Our cellars at No.3 St James’s Street have been home to tastings, lunches and dinners for well over two decades. From introductory wine courses to exclusive events with some of the finest producers in the world, there is always something going on. But what does hosting such events actually involve? We spoke to two of our talented educators – Rebecca Lamont and Michael Dabbs – to find out more about a typical day.

With the exception of our One-Day Wine Schools, most of our events are afternoon or evening affairs. Therefore it stands to reason that our educators do far more than “just” teach.

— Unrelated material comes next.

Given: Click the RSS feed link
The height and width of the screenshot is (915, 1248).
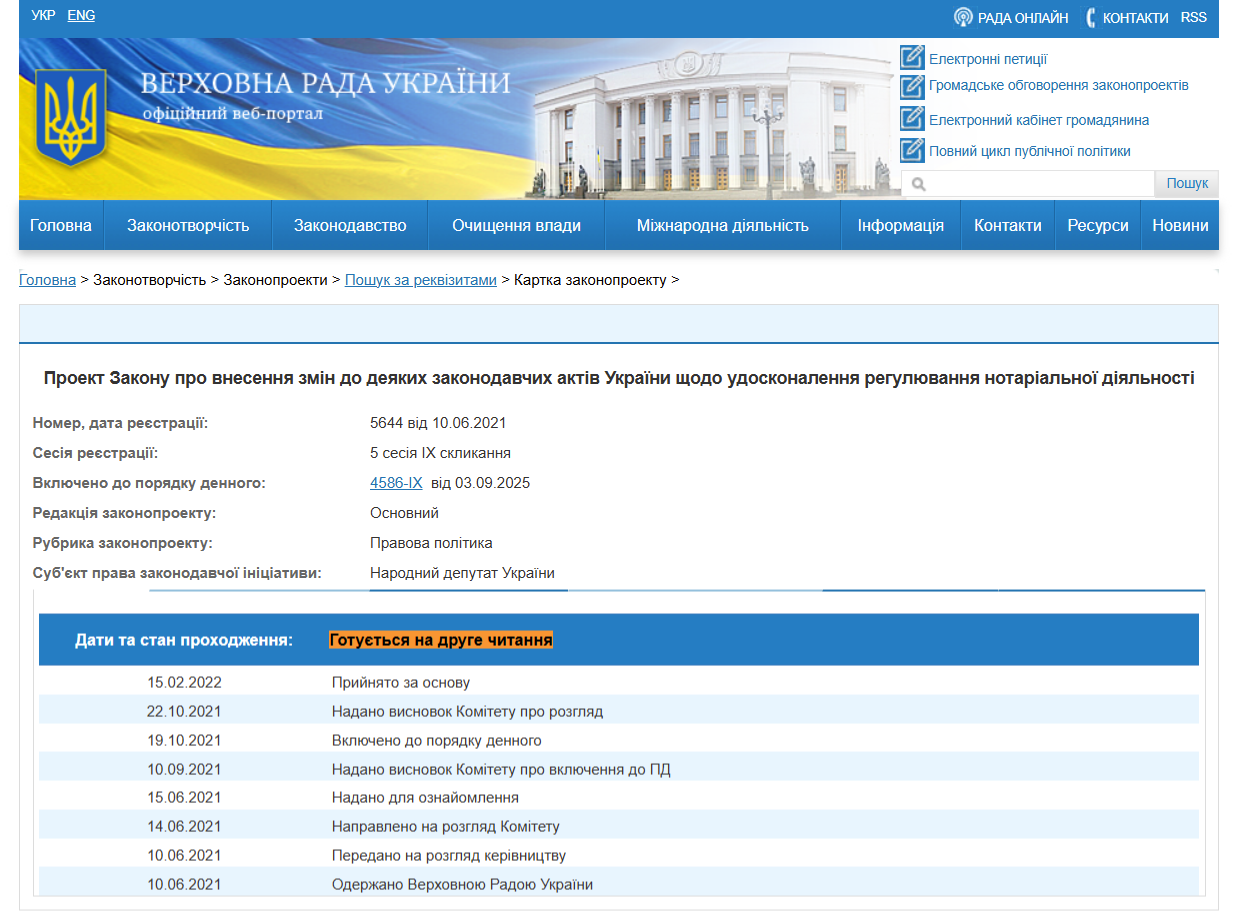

“When I am not teaching,” says Michael Dabbs, “I am often preparing for upcoming events or helping my team with their event preparation. This can range from helping them select wines to doing a run-through of a particular section of their presentation. It is incredibly rewarding being part of this process and getting to work with such dedicated wine professionals.”

Wine educator Michael Dabbs
Michael Dabbs: “Hosting allows me to share incredible products and their stories with guests from all over the world”

High energy

Equally, teaching is a high-energy role, so getting into the right frame of mind before an event is key. Rebecca Lamont does “very little” the morning before hosting a Saturday dinner, she says.

“I want to save my verve for the evening event, so I rest. But, in the back of my mind, I am going over everything for the event: the logistics of how I am going to get to the cellars on time, going through my timing for checking the wines and dietary requirements, reminding myself of when I need to check in with the Operations team and chefs. Also, I’ll be going through what I need to take, and thinking about the guests, the seating plan, making amendments to paperwork and rehearsing all my notes about the wines.”

Months in the planning

That perhaps doesn’t sound overly restful for some. The preparation for these events starts months in advance too, argues Rebecca.

“When putting together events, the prep often starts three to six months in advance, choosing the wines and arranging the dates. There are then emails to the Buyers about setting aside stock. There’s always a dilemma of whether to choose rare bottles for a treat at the event, but knowing if guests enjoy them, they won’t be available to buy after the event; the fine wine market often has such limited stock.

“Although, I have to say BBX, our fine wine exchange, really helps solve this with the fantastic array of wines available.”

Wine educator Rebecca Lamont
Rebecca Lamont: guests “are all on their own journey of self-discovery”

Preparation

Outlining how he juggles hosting events on a diverse array of regions, Michael confirms that preparation is crucial.

“Generally, we’ll each be looking after several events per week and so we have to wear a few different specialist hats,” he says. One night, we may be in the Pickering Cellar, hosting 30 people for an Introduction to Bordeaux. The next, we may be guiding guests through a selection of the wines of Piedmont with a four-course dinner.”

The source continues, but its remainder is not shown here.